Leading health organisations have written to Health Minister Nadine Dorries calling for England’s NHS maternity service buildings to be improved, specifically for better design and use of space, such as having single rooms and dedicated areas for maternity clinics and scans.    

Women’s maternity care was significantly impacted during the pandemic, made worse by old, poorly designed buildings, according to the One Voice coalition of health organisations and the Society of Radiographers.  Many women were unable to have their partners with them because the layout of maternity facilities prevented social distancing, and would have put women, their partners and other service users at risk of catching the virus.  

Some maternity units benefit from antenatal and postnatal wards largely with single rooms and have dedicated waiting areas for clinics and scans. This has made it possible to accommodate visitors and supporters because the risks of infection from exposure to other patients or from a lack of social distancing are minimised.

Unfortunately, many other maternity services have a limited footprint, with narrow corridors, waiting areas sometimes shared with vulnerable patients for other specialties and some women having to stay in four or six-bedded bays for antenatal and postnatal care.

Gill Walton, Royal College of Midwives (RCM) Chief Executive and Co-chair of One Voice, said:

Many women suffered significant distress during the pandemic because they could not have partners with them. Something as simple as a well-designed building can make a huge difference to the experiences of women and their families using maternity services. As the pandemic also showed, it was often the difference between a woman having a partner or friend with her at appointments and being alone. We have had a significant injection of money into England’s maternity services to increase staffing levels and support better training. We now need a similar commitment to improve the buildings these services are in. 

Many of the buildings used are old and in need of repair.
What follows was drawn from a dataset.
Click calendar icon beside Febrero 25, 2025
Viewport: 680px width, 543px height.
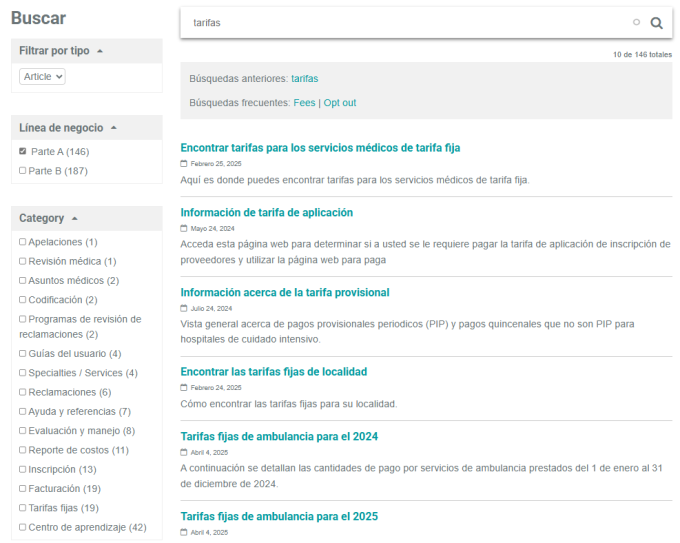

They are simply not fit for purpose. We must learn the lessons of the past year and ensure maternity services have the right building and conditions in which to deliver the safest and best possible care for women, their families and for staff.

One Voice is a coalition of health organisations representing the views of women, families and maternity staff. Its members are the Royal College of Midwives, Royal College of Obstetricians and Gynaecologists, NCT, Sands, the Institute of Health Visiting and the Association of Anaesthetists.